SOURCE MATERIAL →
-*-
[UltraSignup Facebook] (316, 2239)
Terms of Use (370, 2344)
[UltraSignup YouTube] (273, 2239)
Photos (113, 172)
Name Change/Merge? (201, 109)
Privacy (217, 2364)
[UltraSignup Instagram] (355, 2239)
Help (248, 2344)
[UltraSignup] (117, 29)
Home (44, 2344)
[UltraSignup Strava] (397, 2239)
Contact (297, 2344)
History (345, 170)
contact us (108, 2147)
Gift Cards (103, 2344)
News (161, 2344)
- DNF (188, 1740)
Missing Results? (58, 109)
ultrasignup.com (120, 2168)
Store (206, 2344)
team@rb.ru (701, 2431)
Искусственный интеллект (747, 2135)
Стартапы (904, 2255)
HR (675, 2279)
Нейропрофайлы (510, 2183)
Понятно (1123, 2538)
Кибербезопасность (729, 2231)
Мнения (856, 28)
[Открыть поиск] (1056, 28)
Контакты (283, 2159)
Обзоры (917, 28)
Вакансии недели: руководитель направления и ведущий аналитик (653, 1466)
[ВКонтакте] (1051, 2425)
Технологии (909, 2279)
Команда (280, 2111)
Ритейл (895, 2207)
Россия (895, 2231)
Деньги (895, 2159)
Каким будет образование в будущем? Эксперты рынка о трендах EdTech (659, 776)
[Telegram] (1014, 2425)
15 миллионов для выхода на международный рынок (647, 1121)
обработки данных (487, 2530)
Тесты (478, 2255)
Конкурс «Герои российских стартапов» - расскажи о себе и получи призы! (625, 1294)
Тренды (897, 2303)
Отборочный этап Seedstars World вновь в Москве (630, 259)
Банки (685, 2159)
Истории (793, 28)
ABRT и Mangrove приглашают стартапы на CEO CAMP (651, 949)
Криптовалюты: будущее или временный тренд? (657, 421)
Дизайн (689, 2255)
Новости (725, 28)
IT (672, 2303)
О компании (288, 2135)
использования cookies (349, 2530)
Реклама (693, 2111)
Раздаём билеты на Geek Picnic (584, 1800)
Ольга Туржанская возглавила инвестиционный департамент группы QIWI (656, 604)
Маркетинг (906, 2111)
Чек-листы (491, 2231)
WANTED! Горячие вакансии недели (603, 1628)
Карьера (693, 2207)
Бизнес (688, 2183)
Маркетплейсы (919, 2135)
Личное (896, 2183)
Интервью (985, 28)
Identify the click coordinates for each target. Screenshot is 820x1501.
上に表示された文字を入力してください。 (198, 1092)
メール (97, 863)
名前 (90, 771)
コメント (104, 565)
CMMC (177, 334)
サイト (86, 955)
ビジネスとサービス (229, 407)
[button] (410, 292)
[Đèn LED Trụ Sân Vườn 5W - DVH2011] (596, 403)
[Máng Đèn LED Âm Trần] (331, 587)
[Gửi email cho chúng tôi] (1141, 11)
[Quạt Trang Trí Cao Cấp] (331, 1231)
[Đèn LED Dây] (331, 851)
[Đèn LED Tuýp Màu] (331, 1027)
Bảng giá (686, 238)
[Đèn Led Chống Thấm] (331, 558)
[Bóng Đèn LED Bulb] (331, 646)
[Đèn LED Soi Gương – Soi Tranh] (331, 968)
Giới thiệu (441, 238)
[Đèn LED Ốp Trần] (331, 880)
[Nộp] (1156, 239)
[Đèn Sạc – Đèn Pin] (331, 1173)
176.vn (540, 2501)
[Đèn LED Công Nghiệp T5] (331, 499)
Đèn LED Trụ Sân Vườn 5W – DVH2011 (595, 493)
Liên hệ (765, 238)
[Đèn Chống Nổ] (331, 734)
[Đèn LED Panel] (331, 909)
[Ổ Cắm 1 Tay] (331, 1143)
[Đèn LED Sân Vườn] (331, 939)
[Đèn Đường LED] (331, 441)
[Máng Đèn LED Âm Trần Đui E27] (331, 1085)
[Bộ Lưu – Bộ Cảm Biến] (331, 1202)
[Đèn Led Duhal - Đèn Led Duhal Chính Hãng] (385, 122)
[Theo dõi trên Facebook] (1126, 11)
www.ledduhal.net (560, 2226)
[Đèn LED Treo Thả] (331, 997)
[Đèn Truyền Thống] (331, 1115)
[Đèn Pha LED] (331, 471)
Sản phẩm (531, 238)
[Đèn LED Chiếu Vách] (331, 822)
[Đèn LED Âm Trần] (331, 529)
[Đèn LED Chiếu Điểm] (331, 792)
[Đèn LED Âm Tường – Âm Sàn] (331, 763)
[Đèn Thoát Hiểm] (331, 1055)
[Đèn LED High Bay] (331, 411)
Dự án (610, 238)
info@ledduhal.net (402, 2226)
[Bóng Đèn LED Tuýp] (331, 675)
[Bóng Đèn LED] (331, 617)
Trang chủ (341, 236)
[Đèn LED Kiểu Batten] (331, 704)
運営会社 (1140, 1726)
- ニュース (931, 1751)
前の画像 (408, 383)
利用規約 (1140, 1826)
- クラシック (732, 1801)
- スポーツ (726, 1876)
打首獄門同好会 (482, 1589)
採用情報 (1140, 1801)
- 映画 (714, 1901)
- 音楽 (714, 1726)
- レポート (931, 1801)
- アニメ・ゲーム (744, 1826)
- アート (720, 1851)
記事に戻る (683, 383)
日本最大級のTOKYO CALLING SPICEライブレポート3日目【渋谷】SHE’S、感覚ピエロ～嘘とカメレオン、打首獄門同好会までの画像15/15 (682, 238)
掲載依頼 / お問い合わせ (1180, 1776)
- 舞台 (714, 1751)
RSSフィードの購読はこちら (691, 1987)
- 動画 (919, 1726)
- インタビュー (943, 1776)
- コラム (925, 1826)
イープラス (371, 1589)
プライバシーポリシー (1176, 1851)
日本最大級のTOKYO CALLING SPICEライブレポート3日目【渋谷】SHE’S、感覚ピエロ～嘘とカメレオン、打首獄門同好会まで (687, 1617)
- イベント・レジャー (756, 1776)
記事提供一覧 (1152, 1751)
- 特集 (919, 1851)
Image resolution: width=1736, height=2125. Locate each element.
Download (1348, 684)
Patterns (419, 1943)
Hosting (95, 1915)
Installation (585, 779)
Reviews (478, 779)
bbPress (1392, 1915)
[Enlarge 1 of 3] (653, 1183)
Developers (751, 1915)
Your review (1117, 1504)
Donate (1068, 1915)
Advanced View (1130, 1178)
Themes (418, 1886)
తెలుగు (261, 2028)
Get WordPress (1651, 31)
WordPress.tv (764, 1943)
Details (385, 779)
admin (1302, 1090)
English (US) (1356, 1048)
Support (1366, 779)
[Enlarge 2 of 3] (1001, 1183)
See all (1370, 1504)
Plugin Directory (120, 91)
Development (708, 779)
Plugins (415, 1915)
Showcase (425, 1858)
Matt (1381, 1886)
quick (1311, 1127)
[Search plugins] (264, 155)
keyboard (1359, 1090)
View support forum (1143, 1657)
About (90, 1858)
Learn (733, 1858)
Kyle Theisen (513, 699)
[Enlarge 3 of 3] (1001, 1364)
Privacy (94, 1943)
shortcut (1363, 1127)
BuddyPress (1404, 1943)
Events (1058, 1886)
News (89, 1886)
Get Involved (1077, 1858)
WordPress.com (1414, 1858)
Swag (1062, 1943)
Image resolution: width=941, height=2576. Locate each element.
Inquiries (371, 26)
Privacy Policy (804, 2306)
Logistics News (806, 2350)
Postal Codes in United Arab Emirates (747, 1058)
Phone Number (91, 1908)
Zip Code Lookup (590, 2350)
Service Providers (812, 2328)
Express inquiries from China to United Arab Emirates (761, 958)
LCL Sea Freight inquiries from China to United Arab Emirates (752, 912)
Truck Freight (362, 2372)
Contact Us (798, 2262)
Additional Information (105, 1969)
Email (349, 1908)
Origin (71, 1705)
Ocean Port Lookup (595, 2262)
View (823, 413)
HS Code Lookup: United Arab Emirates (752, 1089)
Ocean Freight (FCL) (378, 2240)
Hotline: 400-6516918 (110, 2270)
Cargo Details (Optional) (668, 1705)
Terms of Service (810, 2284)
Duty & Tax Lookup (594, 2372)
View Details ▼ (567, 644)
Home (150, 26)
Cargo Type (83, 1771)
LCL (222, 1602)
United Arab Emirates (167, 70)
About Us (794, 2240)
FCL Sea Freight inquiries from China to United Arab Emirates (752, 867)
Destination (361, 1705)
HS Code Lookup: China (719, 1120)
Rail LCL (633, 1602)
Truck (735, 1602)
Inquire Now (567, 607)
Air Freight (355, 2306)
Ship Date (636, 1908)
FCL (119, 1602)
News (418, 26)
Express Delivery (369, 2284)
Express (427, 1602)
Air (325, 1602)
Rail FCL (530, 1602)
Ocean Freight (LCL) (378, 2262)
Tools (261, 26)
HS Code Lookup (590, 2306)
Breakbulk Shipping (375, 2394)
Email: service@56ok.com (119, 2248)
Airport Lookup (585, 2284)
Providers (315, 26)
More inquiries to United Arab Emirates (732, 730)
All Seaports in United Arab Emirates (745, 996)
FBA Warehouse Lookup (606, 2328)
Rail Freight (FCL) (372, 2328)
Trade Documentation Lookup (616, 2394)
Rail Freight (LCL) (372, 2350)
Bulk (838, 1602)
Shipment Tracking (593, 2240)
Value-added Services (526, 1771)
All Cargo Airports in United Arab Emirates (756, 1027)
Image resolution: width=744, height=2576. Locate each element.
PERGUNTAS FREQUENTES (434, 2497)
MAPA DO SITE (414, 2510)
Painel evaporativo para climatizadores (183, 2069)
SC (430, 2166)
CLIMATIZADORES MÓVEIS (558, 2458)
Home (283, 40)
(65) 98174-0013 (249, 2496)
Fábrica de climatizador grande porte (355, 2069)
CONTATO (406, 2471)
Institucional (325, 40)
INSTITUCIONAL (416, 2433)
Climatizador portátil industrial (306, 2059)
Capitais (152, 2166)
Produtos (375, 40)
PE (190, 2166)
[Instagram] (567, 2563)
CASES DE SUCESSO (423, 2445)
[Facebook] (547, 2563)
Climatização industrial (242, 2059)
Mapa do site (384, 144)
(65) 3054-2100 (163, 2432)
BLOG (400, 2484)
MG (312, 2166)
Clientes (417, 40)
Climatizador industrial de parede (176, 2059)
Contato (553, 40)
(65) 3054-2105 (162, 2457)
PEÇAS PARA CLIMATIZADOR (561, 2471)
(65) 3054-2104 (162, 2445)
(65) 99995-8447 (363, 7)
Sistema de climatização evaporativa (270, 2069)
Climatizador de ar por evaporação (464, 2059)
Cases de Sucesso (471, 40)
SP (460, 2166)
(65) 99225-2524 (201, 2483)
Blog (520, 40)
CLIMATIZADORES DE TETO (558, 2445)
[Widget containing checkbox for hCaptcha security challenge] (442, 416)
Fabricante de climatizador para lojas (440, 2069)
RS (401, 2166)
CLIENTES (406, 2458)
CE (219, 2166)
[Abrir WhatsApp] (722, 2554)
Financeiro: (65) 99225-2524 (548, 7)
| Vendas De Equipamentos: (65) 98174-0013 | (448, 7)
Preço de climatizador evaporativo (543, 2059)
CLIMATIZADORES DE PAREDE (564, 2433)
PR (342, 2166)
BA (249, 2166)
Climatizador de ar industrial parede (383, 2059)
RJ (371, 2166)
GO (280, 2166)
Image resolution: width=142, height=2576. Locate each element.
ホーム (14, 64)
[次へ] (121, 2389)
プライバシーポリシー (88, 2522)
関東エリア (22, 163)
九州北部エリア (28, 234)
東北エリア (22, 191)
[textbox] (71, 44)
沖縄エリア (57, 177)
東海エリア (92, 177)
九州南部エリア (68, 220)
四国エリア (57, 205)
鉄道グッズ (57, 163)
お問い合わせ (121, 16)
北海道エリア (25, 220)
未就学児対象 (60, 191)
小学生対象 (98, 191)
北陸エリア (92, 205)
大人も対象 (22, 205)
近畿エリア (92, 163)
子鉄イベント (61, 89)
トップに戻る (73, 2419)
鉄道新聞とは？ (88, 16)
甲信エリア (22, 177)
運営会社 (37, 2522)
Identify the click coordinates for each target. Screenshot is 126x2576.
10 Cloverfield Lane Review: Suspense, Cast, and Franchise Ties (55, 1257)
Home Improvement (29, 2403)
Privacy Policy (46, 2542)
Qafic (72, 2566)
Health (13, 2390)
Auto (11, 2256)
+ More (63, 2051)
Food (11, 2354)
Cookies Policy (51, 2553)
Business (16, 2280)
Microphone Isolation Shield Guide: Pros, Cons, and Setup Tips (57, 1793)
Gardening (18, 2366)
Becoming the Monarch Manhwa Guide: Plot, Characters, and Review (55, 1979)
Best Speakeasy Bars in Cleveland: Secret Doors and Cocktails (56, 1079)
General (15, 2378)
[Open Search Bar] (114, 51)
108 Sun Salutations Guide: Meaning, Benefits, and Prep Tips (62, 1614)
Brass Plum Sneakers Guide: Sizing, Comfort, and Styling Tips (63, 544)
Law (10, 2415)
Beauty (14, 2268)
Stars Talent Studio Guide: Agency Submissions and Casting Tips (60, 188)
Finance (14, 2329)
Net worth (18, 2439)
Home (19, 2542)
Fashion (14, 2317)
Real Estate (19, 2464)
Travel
-*-
EXERCISE DIRECTIONS → Whatever else the listing above holds, retype exactly only the lines from the one containing "Contact Us (798, 2262)" to the one containing "More inquiries to", both ends kept.

TASK RESULT →
Contact Us (798, 2262)
Additional Information (105, 1969)
Email (349, 1908)
Origin (71, 1705)
Ocean Port Lookup (595, 2262)
View (823, 413)
HS Code Lookup: United Arab Emirates (752, 1089)
Ocean Freight (FCL) (378, 2240)
Hotline: 400-6516918 (110, 2270)
Cargo Details (Optional) (668, 1705)
Terms of Service (810, 2284)
Duty & Tax Lookup (594, 2372)
View Details ▼ (567, 644)
Home (150, 26)
Cargo Type (83, 1771)
LCL (222, 1602)
United Arab Emirates (167, 70)
About Us (794, 2240)
FCL Sea Freight inquiries from China to United Arab Emirates (752, 867)
Destination (361, 1705)
HS Code Lookup: China (719, 1120)
Rail LCL (633, 1602)
Truck (735, 1602)
Inquire Now (567, 607)
Air Freight (355, 2306)
Ship Date (636, 1908)
FCL (119, 1602)
News (418, 26)
Express Delivery (369, 2284)
Express (427, 1602)
Air (325, 1602)
Rail FCL (530, 1602)
Ocean Freight (LCL) (378, 2262)
Tools (261, 26)
HS Code Lookup (590, 2306)
Breakbulk Shipping (375, 2394)
Email: service@56ok.com (119, 2248)
Airport Lookup (585, 2284)
Providers (315, 26)
More inquiries to United Arab Emirates (732, 730)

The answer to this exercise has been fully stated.